きっかけは2月27日に行われた小米(Xiaomi)の新製品発表会で、創業者・雷軍氏が着用していたレザージャケット。この「発表会コーデ」がSNSで一気に拡散され、「#雷軍発表会レザージャケット5分で完売#」という話題は3100万回以上閲覧されました。
『新華網』の報道によれば、2024年の世界の男性向けアパレル市場規模は約4300億ドル(約62兆円)に達し、そのうち中国市場は6000億元(約1兆2000億円、1元=20円)と、世界の約20%を占めているそうです。
SNSでの「着こなし紹介」や「オススメ投稿」が、いま男性消費者の購買意欲を引き出す新たな鍵になっているようです。
この「ジャケット」ブームの影響で、中国ブランド「ディコニー」などが大きく売上を伸ばしたとのことです。たとえば、発表会翌日の2月28日には、ディコニーの抖音(中国版TikTok)公式ショップで、1日あたりの売上が40万元(約800万円)を超えたと報じられています。
しかし、全体としてみると、従来の男性向けブランドは苦戦中のようです。例えば、男性向けのブランド「海瀾之家」の2024年の売上は前年比1.99%減の151.59億元(約3030億円)で厳しい状況が続いています。
背景として、「伝統的なビジネスファッションが消費者に響かなくなってきている」との見方があります。また、SNS時代にはトレンドの移り変わりが激しく、従来型の大量生産スタイルでは在庫リスクも高くなっているようです。
業界では、ブランドの若返りや技術の活用が進んでおり、例えば「七匹狼」はジャケットに内蔵型のマッサージ機能や発熱素材を取り入れた商品を展開。

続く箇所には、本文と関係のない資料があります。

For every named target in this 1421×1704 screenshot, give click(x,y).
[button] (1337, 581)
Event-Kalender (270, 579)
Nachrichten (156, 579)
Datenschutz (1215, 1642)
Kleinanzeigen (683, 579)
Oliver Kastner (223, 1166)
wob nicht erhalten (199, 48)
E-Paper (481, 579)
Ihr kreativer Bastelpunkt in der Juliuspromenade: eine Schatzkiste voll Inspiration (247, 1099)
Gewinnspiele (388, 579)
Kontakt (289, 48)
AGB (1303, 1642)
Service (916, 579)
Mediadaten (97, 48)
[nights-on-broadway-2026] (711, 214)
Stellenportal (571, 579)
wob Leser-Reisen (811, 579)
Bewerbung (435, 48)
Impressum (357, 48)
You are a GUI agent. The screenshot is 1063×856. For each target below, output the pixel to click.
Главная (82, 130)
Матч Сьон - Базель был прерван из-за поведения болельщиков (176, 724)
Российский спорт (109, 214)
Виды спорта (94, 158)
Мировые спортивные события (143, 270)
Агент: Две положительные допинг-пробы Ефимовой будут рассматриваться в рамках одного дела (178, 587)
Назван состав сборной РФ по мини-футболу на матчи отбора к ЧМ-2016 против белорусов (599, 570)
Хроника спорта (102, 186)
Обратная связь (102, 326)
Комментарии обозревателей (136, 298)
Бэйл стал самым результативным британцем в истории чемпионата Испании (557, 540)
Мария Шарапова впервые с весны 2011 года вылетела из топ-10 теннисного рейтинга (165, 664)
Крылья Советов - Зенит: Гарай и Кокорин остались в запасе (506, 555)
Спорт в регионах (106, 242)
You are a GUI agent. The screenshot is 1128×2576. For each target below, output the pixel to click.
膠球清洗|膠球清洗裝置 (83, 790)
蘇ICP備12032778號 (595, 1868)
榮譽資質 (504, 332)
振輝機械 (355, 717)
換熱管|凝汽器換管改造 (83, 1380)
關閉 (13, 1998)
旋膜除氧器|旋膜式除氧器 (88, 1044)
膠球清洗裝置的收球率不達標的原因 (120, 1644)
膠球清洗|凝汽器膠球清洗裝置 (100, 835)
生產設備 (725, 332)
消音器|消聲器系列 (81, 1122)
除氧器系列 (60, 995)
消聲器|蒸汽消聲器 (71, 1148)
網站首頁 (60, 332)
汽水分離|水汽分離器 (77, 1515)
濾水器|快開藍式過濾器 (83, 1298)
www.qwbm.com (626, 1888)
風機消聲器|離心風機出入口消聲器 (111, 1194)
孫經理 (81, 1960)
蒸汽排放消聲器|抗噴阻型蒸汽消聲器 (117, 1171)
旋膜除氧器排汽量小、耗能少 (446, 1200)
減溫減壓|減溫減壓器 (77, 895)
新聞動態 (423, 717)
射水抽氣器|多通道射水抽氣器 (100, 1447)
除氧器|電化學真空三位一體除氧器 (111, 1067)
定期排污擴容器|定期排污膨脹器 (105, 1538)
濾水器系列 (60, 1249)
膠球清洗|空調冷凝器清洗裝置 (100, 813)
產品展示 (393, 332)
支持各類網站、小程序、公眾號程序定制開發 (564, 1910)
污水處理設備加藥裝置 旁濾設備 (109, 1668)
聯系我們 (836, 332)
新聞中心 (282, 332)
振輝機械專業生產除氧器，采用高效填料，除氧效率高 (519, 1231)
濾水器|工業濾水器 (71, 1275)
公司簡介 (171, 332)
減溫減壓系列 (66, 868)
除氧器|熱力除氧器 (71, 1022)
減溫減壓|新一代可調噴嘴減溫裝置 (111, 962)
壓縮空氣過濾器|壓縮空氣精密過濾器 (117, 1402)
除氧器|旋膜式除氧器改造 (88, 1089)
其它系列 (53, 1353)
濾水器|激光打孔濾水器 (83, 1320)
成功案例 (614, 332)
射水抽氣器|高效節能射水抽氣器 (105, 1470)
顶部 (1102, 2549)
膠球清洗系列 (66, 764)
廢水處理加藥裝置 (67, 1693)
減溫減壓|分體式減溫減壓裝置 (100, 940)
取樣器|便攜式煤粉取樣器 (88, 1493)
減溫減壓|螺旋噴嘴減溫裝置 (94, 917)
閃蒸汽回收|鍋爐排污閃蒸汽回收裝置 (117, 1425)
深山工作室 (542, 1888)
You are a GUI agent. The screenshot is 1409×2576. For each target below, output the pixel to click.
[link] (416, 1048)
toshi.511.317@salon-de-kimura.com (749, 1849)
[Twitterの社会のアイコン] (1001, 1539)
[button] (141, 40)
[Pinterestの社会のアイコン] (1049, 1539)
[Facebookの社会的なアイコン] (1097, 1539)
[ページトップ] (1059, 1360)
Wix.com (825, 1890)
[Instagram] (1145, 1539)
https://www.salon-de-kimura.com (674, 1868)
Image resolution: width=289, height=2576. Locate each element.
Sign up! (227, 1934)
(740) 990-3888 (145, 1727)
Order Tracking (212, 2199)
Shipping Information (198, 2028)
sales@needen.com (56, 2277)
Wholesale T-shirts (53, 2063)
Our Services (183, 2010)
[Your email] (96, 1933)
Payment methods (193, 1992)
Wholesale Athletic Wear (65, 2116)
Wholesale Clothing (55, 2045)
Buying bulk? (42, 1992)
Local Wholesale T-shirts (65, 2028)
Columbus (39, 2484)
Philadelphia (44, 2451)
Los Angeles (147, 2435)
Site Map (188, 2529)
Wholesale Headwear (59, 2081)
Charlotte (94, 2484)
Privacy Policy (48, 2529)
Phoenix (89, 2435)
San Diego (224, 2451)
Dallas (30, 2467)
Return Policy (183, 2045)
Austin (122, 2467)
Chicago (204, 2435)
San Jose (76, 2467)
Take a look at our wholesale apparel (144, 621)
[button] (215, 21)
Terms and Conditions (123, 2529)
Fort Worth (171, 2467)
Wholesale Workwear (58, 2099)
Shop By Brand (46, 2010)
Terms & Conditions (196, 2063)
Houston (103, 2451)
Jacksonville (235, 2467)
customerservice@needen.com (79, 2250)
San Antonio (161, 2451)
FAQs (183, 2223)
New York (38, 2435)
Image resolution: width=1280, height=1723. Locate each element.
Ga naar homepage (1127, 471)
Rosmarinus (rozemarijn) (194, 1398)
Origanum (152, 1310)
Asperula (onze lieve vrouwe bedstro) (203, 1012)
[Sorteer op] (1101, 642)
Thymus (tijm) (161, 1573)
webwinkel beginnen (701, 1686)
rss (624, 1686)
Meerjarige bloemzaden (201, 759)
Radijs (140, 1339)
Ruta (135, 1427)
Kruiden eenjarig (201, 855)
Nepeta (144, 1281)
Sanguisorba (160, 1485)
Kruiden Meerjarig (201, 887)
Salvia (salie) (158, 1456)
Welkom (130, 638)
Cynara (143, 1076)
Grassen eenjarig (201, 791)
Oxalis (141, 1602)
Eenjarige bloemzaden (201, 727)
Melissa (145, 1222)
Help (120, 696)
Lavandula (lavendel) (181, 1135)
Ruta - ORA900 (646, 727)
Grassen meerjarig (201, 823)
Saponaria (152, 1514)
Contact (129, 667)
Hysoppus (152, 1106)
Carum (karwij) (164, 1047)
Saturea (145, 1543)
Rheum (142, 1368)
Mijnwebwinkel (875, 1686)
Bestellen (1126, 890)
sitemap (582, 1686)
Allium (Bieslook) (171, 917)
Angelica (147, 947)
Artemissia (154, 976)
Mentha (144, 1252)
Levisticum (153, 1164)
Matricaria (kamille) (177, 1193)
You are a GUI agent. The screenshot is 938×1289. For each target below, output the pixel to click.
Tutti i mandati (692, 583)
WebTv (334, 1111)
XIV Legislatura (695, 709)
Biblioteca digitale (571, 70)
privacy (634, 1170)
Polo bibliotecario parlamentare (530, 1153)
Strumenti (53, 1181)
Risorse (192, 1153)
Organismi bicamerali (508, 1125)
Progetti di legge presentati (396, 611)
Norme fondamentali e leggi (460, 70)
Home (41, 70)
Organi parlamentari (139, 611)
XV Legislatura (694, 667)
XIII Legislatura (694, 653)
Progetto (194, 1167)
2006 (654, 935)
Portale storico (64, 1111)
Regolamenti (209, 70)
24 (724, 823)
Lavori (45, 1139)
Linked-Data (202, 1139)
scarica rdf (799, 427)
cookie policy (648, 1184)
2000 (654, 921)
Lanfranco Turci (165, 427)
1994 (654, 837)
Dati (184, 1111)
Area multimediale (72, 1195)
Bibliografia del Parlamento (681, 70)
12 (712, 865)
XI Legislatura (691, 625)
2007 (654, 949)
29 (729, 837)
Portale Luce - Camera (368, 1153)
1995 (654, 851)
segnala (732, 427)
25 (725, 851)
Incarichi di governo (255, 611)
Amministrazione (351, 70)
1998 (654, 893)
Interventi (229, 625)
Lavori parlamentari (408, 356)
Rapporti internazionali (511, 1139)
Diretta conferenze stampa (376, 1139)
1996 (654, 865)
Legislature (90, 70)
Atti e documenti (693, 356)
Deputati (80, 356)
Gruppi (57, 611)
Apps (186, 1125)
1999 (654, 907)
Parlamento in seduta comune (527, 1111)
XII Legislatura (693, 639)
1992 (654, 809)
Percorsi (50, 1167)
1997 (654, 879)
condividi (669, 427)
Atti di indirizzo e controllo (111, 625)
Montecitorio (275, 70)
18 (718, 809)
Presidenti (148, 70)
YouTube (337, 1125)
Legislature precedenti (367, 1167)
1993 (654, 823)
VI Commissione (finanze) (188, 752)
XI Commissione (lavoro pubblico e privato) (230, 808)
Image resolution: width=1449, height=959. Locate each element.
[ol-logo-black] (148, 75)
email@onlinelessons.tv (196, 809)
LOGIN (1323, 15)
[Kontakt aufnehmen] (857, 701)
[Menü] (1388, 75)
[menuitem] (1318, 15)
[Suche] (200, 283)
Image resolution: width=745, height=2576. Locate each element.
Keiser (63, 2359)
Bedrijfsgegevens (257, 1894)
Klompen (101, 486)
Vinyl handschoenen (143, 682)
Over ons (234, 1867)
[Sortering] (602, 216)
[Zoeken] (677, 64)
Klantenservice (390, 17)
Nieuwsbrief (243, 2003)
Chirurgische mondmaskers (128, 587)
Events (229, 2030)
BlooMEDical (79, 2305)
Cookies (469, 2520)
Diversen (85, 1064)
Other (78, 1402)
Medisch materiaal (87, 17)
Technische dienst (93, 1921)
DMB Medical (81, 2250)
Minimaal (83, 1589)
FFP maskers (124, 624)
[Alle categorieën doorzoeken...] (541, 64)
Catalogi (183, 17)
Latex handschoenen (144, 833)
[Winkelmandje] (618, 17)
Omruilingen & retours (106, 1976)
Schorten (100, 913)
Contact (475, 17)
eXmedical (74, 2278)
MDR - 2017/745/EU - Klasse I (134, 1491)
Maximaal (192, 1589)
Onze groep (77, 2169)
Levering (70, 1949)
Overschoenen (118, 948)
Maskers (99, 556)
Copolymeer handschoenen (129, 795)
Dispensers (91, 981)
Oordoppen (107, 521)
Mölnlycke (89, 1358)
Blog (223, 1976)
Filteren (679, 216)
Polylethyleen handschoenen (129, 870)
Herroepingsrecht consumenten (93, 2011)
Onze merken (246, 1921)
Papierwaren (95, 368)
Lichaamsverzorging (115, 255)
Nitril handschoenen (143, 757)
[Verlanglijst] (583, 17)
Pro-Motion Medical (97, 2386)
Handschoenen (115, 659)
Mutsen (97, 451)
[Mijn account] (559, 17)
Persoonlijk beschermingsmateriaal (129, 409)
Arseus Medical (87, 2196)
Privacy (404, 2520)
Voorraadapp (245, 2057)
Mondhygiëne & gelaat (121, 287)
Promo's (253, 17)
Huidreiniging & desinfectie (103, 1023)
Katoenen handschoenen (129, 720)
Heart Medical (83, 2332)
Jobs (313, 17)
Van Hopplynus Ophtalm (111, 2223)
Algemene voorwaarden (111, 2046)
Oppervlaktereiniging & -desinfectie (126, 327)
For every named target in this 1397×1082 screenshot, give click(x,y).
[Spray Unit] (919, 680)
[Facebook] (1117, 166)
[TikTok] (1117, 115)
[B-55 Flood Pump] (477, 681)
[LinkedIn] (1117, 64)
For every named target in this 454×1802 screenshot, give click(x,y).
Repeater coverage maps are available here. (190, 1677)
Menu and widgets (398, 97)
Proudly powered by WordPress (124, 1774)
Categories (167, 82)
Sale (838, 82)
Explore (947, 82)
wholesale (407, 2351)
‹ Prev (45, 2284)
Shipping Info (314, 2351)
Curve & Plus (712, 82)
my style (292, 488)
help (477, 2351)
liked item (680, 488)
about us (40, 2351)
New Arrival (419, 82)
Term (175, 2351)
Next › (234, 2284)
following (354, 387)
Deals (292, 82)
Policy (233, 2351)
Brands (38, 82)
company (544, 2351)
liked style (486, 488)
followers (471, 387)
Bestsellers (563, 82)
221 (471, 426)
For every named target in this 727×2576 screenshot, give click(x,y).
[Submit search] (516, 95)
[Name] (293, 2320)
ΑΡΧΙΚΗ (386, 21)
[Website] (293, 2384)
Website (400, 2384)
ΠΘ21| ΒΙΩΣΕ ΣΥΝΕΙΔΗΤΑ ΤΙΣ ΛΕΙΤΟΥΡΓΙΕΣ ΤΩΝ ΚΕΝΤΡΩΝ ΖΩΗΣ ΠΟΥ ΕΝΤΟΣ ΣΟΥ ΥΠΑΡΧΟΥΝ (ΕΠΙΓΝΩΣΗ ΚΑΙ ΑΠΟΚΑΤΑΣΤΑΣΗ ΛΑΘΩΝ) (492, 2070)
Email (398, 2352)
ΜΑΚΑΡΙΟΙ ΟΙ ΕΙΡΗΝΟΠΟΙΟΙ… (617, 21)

また、他社でも多ブランド展開とともに、ショッピングと社交・文化体験を融合した“没入型空間”の開発を進めるなど、新しいファッションのあり方を模索しています。
男性ファッション市場は、今や約1兆2000億円という規模に成長し、個性・快適さ・機能性を兼ね備えた新たなスタイルが求められています。中国のこのトレンドは、今後日本のメンズ市場にも影響を与えるかもしれません。